## How to complete this task
In the data that follows, count each line with the string "computer"; the reply is the number only.

───── Entries shown

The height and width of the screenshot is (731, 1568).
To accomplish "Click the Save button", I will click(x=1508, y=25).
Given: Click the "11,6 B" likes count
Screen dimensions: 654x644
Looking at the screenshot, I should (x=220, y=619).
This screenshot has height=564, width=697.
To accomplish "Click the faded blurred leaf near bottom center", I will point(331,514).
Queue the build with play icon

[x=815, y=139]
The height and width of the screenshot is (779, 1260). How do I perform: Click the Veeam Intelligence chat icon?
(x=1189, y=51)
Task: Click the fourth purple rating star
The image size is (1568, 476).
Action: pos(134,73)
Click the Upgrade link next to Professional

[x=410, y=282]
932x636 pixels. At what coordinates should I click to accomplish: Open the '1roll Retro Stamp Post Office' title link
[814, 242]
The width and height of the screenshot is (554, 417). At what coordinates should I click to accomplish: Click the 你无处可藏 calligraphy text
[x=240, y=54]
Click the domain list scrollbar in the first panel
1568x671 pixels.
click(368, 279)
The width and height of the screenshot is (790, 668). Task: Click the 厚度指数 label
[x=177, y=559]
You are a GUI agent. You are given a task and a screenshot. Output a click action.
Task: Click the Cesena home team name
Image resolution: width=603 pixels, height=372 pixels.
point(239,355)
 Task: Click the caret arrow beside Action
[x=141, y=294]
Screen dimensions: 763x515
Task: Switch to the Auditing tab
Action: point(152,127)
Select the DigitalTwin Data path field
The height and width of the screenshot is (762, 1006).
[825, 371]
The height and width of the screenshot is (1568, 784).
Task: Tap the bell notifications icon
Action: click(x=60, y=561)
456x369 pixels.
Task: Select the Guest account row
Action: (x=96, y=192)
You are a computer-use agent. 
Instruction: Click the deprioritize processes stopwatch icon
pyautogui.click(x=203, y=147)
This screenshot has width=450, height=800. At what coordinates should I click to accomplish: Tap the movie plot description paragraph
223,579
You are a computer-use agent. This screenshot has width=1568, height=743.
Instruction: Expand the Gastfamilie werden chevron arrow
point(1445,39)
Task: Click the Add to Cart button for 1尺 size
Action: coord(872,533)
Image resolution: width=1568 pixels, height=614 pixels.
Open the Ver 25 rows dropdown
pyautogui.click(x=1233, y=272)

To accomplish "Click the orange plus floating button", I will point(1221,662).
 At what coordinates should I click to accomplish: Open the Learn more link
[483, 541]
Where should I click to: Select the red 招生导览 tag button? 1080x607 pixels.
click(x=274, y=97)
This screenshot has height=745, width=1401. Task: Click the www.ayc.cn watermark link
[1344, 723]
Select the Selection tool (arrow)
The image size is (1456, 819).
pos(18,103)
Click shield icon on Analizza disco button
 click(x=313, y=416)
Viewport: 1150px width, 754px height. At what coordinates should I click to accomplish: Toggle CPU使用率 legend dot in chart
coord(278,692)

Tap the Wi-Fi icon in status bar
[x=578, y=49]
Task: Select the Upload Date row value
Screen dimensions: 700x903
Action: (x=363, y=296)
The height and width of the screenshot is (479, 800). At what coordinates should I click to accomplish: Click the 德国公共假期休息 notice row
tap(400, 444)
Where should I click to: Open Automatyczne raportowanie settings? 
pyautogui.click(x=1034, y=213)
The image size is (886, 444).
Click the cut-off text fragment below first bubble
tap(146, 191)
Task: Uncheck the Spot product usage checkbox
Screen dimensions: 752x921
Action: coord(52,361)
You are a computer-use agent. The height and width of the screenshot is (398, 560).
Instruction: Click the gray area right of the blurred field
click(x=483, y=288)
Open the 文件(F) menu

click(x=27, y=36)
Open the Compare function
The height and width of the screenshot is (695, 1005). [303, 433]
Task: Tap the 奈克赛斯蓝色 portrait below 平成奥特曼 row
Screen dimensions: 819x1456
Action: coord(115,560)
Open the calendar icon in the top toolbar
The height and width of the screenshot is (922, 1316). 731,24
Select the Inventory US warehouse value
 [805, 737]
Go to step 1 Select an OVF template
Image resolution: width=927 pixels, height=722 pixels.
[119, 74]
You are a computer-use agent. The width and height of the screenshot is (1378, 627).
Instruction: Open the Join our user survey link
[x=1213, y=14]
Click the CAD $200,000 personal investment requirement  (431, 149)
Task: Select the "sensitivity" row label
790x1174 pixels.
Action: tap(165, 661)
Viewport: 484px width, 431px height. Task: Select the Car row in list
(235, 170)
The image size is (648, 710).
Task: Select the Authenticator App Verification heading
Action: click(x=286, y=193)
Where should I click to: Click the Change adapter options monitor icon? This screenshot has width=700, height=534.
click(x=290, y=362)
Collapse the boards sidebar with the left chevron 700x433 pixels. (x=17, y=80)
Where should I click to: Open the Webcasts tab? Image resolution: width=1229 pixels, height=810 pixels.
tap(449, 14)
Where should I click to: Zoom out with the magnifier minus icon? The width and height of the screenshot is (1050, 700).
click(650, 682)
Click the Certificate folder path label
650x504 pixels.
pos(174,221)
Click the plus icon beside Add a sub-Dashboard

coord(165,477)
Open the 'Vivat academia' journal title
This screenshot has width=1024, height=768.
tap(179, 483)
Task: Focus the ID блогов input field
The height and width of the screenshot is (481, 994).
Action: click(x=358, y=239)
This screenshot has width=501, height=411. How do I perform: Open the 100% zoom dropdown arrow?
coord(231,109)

──────────

## Expected output
4